This blog was written by Dimitri Stoelinga, Managing Partner at Laterite, to share his reflections on the September 2019 UKFIET conference on inclusive education systems. This blog was originally published on the Laterite website on 3 October 2019.

Enrolment in secondary education is rising rapidly in sub-Saharan Africa, but it’s not yet living up to the promise of better livelihoods for young people.

I had the opportunity to present Laterite’s work for the Mastercard Foundation on school-to-work transitions at a symposium on the future of secondary education in sub-Saharan Africa at the UKFIET conference in September 2019.

Our study aimed to answer the question: How can secondary education support young people in sub-Saharan Africa to acquire the skills needed to find a job? While the discussion on school-to-work transitions often focuses on the skills needed to succeed in a job, our study focuses in particular on the narrower set of skills needed to find a job. We found that there are great opportunities for secondary education to help prepare young people for the transition to work, but it’s important that school-based programmes take account of the context and the realities of the job market. You can read our findings and recommendations in our policy brief.

I was also able to attend some great sessions that showed how innovation can make a difference on the ground. Highlights included presentations from the British Learning Foundations (BLF) team (the Education Development Trust, the British Council and VSO) and IDInsight.

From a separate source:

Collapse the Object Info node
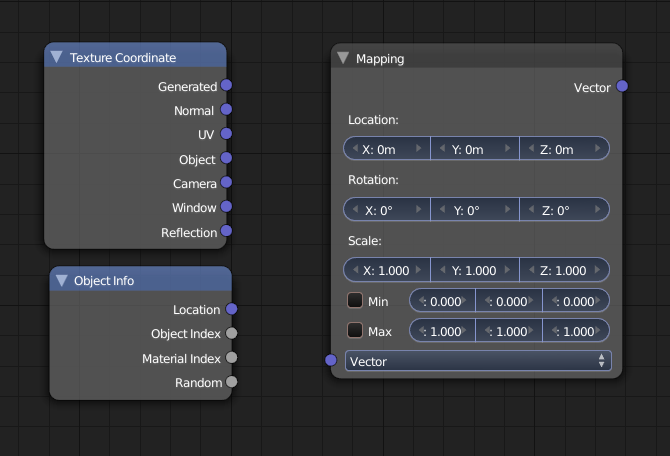This screenshot has width=670, height=456. coord(62,281)
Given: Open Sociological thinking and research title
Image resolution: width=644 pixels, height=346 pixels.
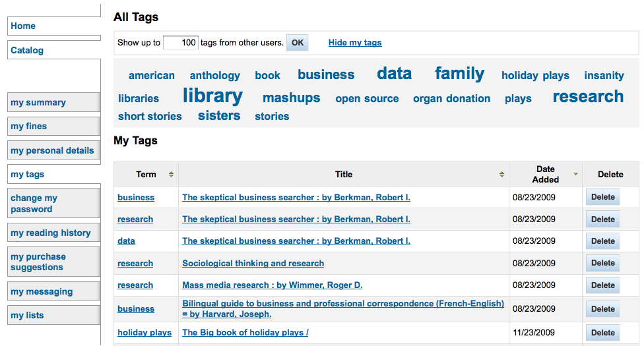Looking at the screenshot, I should click(253, 264).
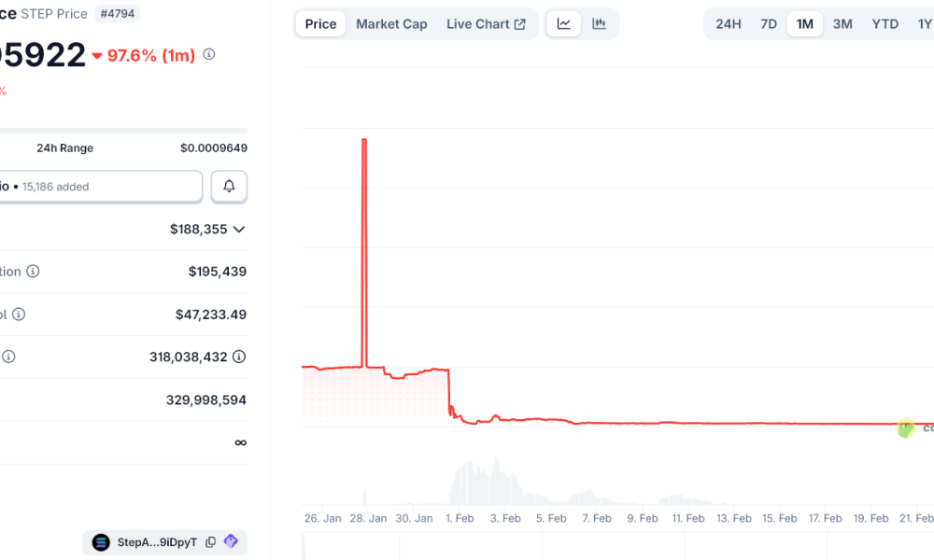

The BLF team is working closely with the Ministry of Education in Rwanda and the Rwanda Education Board to improve teaching quality and foundational learning outcomes at the primary school level. The innovation BLF is introducing is to bring teacher training directly to the teachers every four to five weeks through an intensive field programme. The training model appears to be delivering promising outcomes. The discussion in this session focused on how to sustain this model moving forward.

IDInsight used machine learning techniques to predict the number of out-of-school girls in target villages using a combination of Indian census data and data routinely collected by Educate Girls – an NGO that works to re-enrol out-of-school girls. They also checked whether the algorithm preferentially targeted certain castes or religious groups to avoid potential unwanted biases. The predictions performed relatively well, and much better than random.

I really liked the simplicity and usefulness of this approach. Even small improvements in targeting can have a large aggregate impact, and the benefits are clear.

I look forward to the next opportunity to share our work and learn from our peers!